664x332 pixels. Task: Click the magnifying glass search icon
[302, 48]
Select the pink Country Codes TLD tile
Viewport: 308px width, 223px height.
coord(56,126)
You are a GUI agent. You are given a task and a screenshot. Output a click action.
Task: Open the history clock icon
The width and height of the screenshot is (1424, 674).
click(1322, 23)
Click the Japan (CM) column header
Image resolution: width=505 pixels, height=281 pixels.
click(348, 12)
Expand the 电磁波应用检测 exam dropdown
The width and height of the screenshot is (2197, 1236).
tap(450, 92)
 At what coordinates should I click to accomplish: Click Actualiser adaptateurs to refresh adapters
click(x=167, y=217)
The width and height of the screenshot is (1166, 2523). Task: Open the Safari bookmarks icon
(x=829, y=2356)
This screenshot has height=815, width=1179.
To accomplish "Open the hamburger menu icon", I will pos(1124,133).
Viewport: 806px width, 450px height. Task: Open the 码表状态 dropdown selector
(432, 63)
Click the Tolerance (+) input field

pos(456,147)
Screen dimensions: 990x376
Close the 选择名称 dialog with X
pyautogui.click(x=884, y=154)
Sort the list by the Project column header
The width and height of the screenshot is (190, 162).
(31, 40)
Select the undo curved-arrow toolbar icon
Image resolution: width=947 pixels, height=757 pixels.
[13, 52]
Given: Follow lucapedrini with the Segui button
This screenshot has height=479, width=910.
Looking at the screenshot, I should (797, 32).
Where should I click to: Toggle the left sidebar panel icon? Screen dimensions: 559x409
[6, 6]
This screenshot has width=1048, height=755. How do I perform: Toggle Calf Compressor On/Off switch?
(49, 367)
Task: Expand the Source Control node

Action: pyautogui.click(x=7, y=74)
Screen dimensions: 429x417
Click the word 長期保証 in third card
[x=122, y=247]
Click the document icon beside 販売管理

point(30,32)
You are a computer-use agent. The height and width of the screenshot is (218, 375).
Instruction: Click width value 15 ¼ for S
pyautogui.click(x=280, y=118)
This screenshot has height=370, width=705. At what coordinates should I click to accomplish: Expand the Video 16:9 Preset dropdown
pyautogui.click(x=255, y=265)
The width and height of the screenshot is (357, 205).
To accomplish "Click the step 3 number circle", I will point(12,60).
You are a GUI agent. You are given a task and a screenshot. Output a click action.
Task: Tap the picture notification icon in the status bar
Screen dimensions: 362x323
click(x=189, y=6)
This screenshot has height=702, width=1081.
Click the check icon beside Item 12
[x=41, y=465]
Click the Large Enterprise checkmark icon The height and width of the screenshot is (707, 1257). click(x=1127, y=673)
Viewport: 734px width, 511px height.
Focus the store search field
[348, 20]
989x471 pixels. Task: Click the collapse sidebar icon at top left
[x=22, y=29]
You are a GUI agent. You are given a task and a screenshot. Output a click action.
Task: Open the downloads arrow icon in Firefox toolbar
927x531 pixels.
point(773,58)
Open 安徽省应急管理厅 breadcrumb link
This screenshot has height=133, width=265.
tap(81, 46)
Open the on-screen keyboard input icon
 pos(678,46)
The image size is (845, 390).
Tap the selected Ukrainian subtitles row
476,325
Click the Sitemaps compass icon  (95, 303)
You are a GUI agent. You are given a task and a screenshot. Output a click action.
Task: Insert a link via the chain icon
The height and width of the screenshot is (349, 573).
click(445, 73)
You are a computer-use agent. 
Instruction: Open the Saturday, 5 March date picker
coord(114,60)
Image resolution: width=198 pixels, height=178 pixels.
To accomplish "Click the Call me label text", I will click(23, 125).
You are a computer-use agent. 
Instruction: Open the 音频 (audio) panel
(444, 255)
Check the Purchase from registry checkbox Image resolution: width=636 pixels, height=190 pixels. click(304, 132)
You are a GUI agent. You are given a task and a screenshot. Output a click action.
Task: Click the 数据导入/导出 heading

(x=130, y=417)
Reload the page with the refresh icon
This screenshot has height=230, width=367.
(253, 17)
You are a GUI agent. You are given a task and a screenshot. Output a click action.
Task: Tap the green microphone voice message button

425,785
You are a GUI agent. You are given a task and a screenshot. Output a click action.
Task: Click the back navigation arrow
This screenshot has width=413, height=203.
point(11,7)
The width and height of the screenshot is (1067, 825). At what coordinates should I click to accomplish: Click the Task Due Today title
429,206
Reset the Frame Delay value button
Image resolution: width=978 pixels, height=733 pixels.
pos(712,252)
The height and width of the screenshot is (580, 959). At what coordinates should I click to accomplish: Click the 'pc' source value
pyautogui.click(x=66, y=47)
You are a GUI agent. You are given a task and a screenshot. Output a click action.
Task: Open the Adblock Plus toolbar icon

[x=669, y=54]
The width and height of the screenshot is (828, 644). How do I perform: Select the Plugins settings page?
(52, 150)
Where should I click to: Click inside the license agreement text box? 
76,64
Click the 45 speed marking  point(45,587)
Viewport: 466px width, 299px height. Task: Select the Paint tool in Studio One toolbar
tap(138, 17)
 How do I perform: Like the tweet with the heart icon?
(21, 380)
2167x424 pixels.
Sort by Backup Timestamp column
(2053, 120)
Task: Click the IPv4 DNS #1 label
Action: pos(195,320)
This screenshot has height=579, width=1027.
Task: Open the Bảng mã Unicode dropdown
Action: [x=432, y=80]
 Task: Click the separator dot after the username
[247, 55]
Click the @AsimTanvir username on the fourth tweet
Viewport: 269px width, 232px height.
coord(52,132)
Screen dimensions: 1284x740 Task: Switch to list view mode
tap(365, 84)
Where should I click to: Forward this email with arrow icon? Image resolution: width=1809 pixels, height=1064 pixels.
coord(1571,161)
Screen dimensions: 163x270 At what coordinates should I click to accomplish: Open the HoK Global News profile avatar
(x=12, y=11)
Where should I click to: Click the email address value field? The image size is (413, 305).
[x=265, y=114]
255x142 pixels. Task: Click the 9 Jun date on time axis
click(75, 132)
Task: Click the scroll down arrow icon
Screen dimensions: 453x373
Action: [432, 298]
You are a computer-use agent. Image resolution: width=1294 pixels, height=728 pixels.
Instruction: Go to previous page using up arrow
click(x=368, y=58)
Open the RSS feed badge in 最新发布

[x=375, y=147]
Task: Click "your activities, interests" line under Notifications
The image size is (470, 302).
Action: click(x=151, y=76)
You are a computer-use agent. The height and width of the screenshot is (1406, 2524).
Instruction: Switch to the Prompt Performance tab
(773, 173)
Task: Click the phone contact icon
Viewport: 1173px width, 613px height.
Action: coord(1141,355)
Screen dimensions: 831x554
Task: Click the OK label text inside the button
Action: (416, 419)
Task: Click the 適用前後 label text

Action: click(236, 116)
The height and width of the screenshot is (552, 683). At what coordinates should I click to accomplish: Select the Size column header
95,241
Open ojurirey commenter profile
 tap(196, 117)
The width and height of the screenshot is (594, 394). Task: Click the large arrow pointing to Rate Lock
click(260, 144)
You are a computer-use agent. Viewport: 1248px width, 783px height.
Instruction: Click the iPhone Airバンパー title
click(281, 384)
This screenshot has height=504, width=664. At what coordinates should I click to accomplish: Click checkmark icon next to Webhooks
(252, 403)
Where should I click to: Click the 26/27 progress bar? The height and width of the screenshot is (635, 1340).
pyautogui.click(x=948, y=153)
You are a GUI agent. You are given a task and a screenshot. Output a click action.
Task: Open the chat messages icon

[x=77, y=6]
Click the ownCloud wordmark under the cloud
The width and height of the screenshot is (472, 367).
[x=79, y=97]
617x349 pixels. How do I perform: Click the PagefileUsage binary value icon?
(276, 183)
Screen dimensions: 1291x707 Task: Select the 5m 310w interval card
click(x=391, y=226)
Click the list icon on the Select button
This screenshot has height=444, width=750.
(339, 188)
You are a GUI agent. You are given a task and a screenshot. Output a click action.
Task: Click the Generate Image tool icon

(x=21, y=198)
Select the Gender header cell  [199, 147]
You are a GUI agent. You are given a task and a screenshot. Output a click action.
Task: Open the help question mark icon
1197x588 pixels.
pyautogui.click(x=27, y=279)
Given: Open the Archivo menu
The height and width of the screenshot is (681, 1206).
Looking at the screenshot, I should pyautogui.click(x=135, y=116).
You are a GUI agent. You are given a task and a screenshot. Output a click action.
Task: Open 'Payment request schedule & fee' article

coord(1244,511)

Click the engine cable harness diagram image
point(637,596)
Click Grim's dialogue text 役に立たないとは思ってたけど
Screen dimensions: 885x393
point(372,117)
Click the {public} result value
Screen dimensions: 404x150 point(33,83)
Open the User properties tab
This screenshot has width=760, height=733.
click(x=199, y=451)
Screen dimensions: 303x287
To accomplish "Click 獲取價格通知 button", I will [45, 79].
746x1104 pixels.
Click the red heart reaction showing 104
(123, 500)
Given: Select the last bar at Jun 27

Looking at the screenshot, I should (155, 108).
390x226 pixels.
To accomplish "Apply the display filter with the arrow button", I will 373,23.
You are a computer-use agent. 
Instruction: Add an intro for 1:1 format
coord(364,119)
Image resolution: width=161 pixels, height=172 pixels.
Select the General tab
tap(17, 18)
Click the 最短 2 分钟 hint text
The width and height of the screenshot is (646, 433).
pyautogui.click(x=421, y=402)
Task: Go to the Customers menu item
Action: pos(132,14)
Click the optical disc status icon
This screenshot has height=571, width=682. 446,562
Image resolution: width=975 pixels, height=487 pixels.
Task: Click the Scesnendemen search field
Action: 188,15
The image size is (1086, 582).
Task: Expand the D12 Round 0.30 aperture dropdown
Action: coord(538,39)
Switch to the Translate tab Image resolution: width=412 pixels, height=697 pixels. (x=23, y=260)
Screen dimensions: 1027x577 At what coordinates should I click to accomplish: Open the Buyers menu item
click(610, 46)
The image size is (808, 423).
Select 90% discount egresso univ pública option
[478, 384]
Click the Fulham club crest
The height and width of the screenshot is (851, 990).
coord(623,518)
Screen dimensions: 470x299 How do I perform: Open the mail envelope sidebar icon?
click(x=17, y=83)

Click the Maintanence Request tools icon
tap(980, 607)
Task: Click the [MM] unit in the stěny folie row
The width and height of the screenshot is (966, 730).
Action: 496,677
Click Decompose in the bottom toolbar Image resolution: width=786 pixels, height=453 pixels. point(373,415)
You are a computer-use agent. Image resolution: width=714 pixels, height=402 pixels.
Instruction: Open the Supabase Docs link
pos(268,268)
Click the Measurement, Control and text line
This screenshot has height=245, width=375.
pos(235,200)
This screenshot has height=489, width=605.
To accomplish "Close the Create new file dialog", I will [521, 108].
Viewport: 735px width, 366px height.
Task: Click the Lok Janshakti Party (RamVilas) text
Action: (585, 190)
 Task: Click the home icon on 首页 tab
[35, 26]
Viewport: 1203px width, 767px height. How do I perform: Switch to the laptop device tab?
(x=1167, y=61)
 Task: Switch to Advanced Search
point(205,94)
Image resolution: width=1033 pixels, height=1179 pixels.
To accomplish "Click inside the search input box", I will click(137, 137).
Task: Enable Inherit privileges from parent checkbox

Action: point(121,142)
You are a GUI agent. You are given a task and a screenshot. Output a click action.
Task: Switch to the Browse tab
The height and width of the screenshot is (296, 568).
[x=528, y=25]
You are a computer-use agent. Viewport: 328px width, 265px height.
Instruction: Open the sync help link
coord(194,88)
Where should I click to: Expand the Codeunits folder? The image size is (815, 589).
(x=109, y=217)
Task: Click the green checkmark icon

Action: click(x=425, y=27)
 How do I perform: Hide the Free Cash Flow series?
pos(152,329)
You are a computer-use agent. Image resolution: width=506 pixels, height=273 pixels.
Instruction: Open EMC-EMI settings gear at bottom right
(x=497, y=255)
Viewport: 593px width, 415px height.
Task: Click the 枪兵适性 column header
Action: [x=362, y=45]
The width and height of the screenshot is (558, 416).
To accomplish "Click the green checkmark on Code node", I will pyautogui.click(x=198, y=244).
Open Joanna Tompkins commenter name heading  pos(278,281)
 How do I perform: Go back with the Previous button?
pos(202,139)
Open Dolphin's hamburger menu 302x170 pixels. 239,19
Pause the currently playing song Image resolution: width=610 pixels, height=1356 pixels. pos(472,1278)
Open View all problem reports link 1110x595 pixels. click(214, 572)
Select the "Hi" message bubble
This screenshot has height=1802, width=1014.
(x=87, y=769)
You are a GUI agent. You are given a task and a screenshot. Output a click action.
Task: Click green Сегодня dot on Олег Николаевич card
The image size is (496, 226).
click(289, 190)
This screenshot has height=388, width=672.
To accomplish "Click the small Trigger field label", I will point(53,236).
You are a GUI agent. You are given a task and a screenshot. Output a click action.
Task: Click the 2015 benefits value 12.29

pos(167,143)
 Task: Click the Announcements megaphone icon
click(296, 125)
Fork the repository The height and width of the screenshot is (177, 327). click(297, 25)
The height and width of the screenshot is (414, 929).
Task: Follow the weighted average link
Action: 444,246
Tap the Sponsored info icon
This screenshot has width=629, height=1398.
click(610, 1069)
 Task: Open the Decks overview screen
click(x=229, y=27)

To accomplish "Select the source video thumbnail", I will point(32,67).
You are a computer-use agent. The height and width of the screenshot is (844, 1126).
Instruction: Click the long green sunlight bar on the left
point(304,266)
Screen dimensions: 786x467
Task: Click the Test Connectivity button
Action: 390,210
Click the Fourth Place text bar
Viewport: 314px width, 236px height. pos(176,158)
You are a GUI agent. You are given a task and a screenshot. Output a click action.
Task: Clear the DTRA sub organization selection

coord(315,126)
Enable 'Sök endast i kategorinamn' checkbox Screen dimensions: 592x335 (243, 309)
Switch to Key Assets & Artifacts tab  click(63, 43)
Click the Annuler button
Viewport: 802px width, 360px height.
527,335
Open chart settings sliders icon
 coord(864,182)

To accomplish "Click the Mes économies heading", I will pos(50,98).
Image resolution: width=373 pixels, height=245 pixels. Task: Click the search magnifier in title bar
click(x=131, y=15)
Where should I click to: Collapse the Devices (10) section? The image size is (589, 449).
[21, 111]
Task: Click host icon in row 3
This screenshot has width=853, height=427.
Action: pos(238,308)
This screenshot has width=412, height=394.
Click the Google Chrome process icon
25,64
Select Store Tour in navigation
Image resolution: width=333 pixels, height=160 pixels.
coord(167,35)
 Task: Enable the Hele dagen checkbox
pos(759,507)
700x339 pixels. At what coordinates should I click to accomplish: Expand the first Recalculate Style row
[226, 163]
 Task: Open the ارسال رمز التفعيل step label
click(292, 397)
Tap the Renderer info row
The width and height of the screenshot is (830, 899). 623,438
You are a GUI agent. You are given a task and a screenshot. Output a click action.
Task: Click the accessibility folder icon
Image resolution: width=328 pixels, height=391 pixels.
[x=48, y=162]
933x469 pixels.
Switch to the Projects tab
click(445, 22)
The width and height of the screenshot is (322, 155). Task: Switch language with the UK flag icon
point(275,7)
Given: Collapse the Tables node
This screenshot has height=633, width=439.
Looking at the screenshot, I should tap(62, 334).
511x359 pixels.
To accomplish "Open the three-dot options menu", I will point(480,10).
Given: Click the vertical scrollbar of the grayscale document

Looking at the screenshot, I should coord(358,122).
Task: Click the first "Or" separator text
##############################
Problem statement: Return only the exact lines from the opening of the records through the line that contains "The width and height of the screenshot is (357, 205).", both included.

Output below:
664x332 pixels. Task: Click the magnifying glass search icon
[302, 48]
Select the pink Country Codes TLD tile
Viewport: 308px width, 223px height.
coord(56,126)
You are a GUI agent. You are given a task and a screenshot. Output a click action.
Task: Open the history clock icon
The width and height of the screenshot is (1424, 674).
click(1322, 23)
Click the Japan (CM) column header
Image resolution: width=505 pixels, height=281 pixels.
click(348, 12)
Expand the 电磁波应用检测 exam dropdown
The width and height of the screenshot is (2197, 1236).
tap(450, 92)
 At what coordinates should I click to accomplish: Click Actualiser adaptateurs to refresh adapters
click(x=167, y=217)
The width and height of the screenshot is (1166, 2523). Task: Open the Safari bookmarks icon
(x=829, y=2356)
This screenshot has height=815, width=1179.
To accomplish "Open the hamburger menu icon", I will pos(1124,133).
Viewport: 806px width, 450px height. Task: Open the 码表状态 dropdown selector
(432, 63)
Click the Tolerance (+) input field

pos(456,147)
Screen dimensions: 990x376
Close the 选择名称 dialog with X
pyautogui.click(x=884, y=154)
Sort the list by the Project column header
The width and height of the screenshot is (190, 162).
(31, 40)
Select the undo curved-arrow toolbar icon
Image resolution: width=947 pixels, height=757 pixels.
[13, 52]
Given: Follow lucapedrini with the Segui button
This screenshot has height=479, width=910.
Looking at the screenshot, I should (797, 32).
Where should I click to: Toggle the left sidebar panel icon? Screen dimensions: 559x409
[6, 6]
This screenshot has width=1048, height=755. How do I perform: Toggle Calf Compressor On/Off switch?
(49, 367)
Task: Expand the Source Control node

Action: pyautogui.click(x=7, y=74)
Screen dimensions: 429x417
Click the word 長期保証 in third card
[x=122, y=247]
Click the document icon beside 販売管理

point(30,32)
You are a computer-use agent. The height and width of the screenshot is (218, 375).
Instruction: Click width value 15 ¼ for S
pyautogui.click(x=280, y=118)
This screenshot has height=370, width=705. At what coordinates should I click to accomplish: Expand the Video 16:9 Preset dropdown
pyautogui.click(x=255, y=265)
The width and height of the screenshot is (357, 205).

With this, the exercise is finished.